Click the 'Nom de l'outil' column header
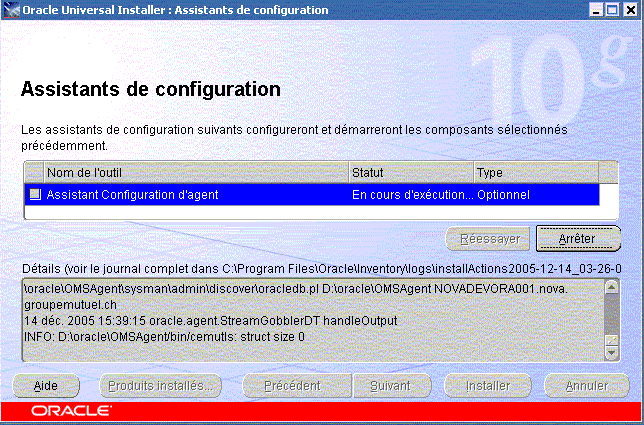The image size is (644, 425). click(196, 172)
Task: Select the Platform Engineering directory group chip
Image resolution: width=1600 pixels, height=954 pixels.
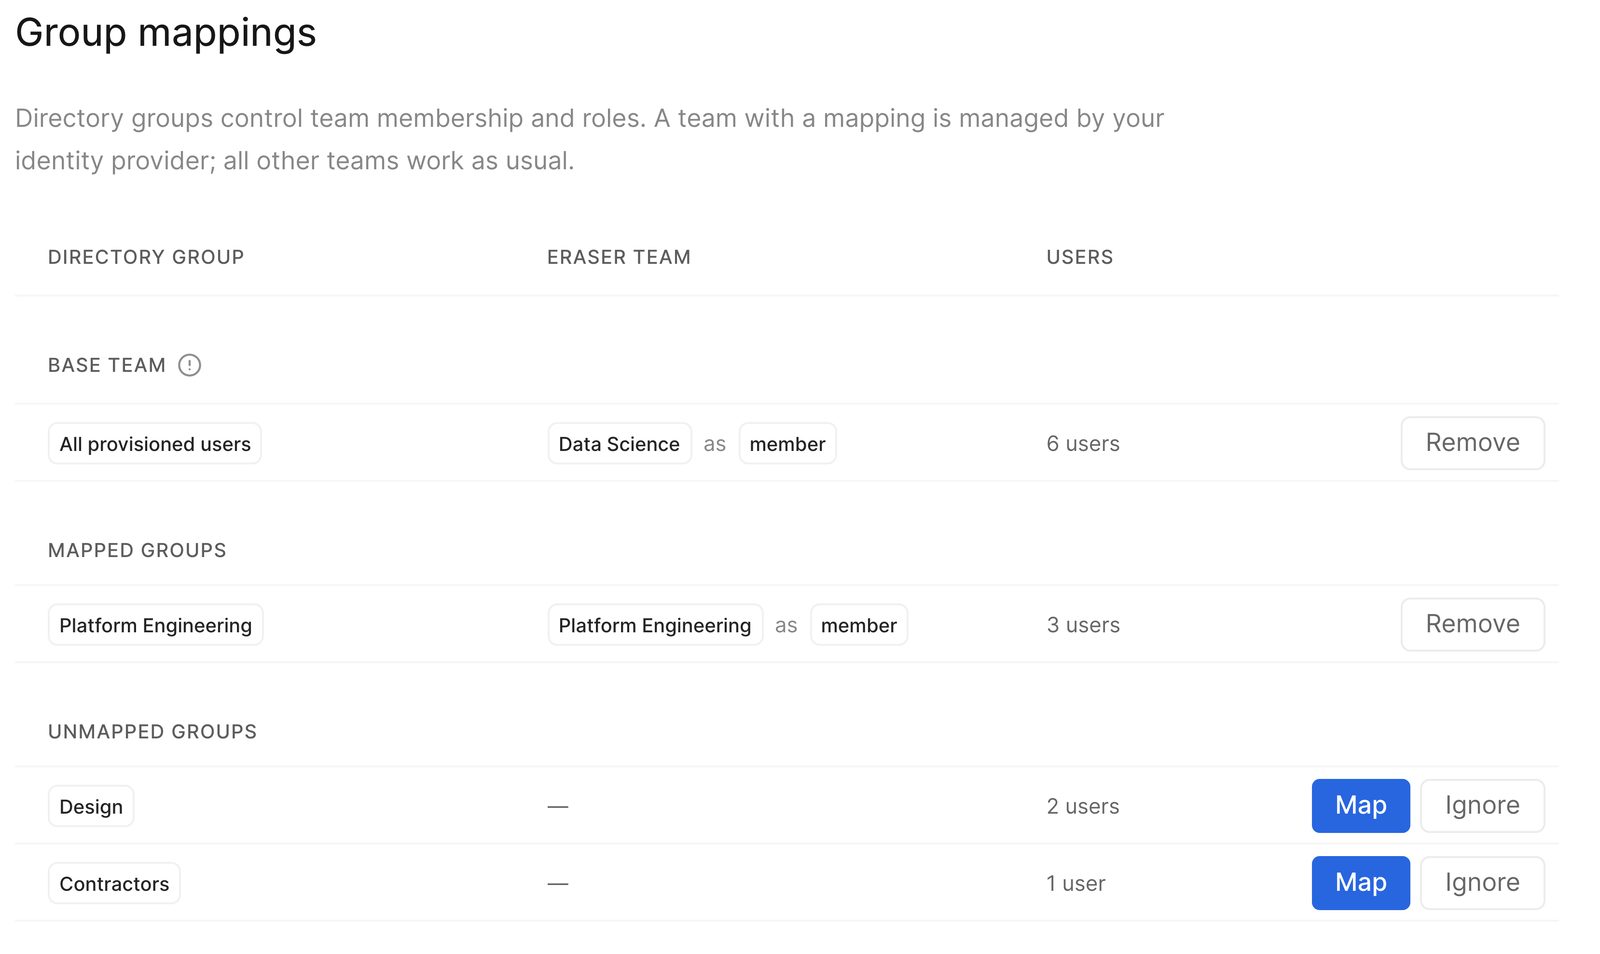Action: pos(155,625)
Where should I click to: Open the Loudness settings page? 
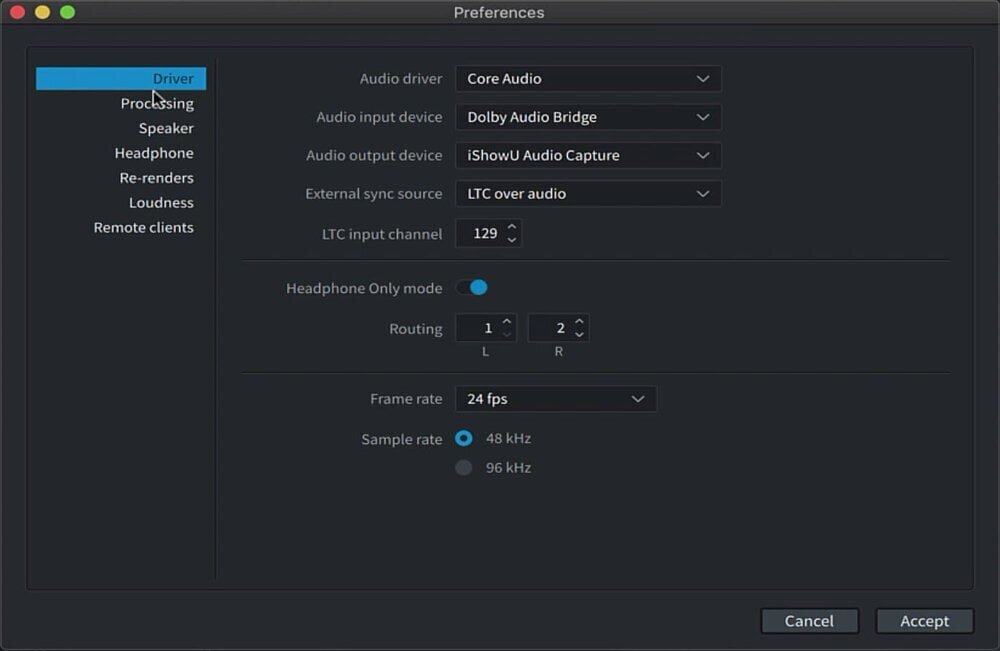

YOUR INSTRUCTIONS –
Print, word for word, every entry shown above; the pictures stay out.

TASK ANSWER –
Click the 'Nom de l'outil' column header
The image size is (644, 425). click(196, 172)
Task: Select the Platform Engineering directory group chip
Image resolution: width=1600 pixels, height=954 pixels.
Action: pos(155,625)
Where should I click to: Open the Loudness settings page? 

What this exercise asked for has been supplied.